* Start PROVIDED DATA *
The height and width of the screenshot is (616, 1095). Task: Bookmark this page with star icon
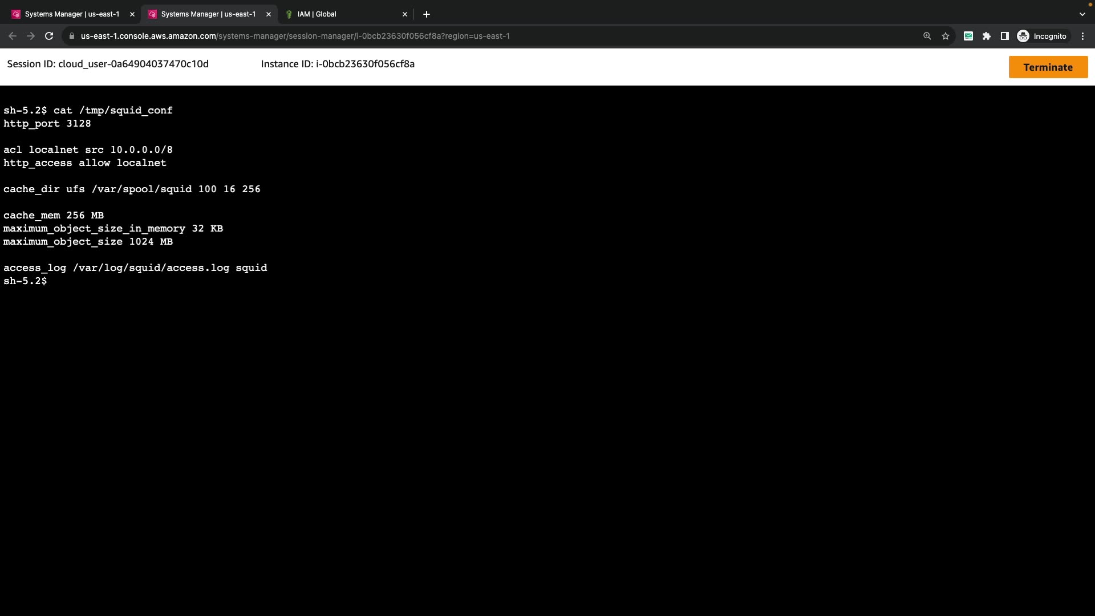pos(946,36)
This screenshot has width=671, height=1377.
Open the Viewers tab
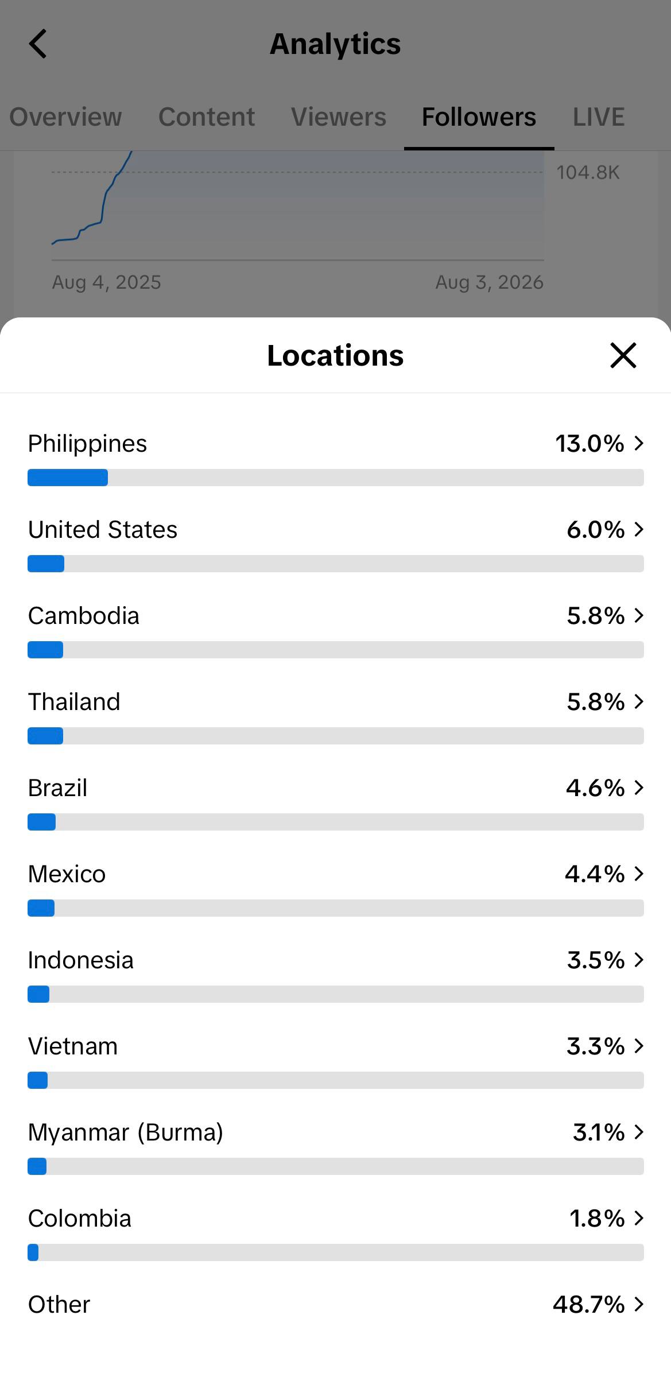[339, 117]
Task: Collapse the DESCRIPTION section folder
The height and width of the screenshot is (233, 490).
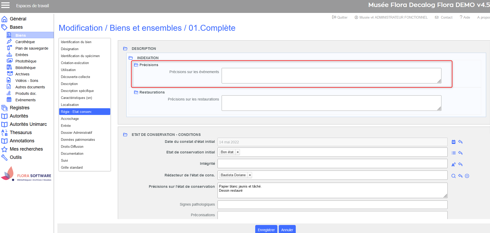Action: [x=125, y=49]
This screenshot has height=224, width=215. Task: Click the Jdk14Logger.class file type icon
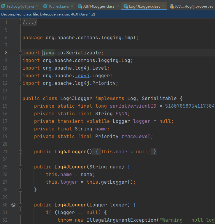click(x=80, y=6)
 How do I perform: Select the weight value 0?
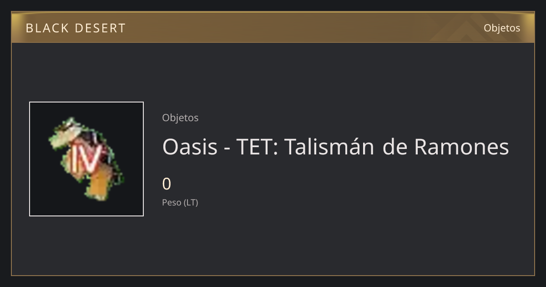tap(167, 184)
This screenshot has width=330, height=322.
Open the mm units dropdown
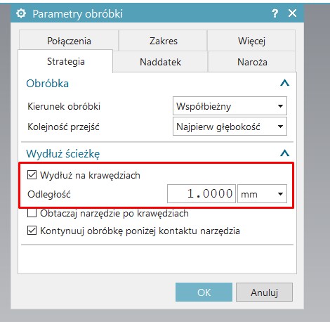pos(262,194)
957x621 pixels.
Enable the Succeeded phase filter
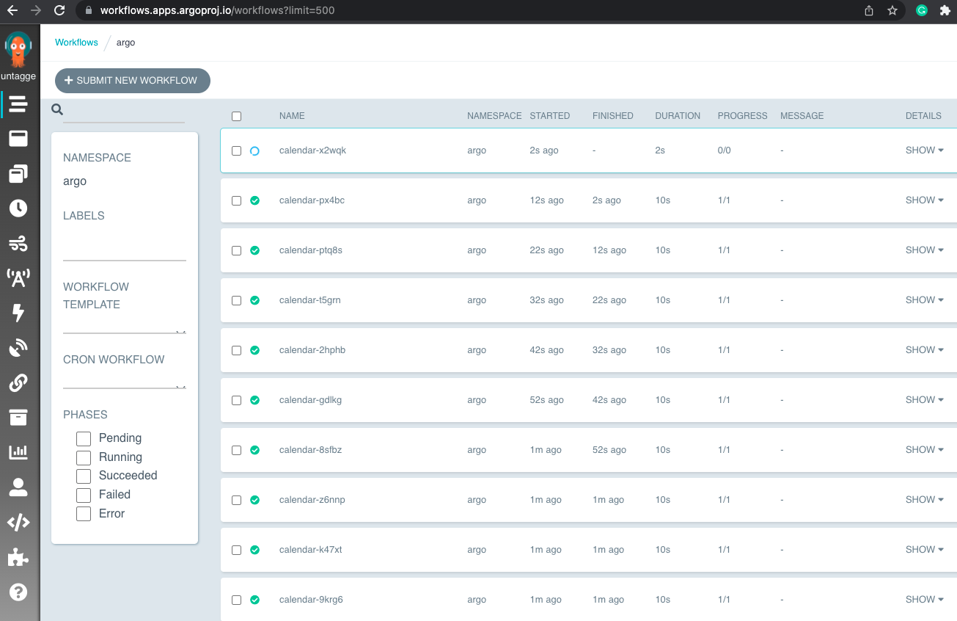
* End PROVIDED DATA *
_GOAL OF THE EXERCISE_. Rewrite all of the lines above, replacing every "screenshot" with "image" and changing nothing else. Leave the pictures out.

_EXERCISE RESULT_.
The height and width of the image is (616, 1095). Task: Bookmark this page with star icon
pos(946,36)
This image has width=671, height=1377.
Open the Viewers tab
[339, 117]
Task: Collapse the DESCRIPTION section folder
The height and width of the image is (233, 490).
Action: [x=125, y=49]
This image has height=224, width=215. Task: Click the Jdk14Logger.class file type icon
click(x=80, y=6)
 How do I perform: Select the weight value 0?
tap(167, 184)
This image has width=330, height=322.
Open the mm units dropdown
pos(262,194)
957x621 pixels.
Enable the Succeeded phase filter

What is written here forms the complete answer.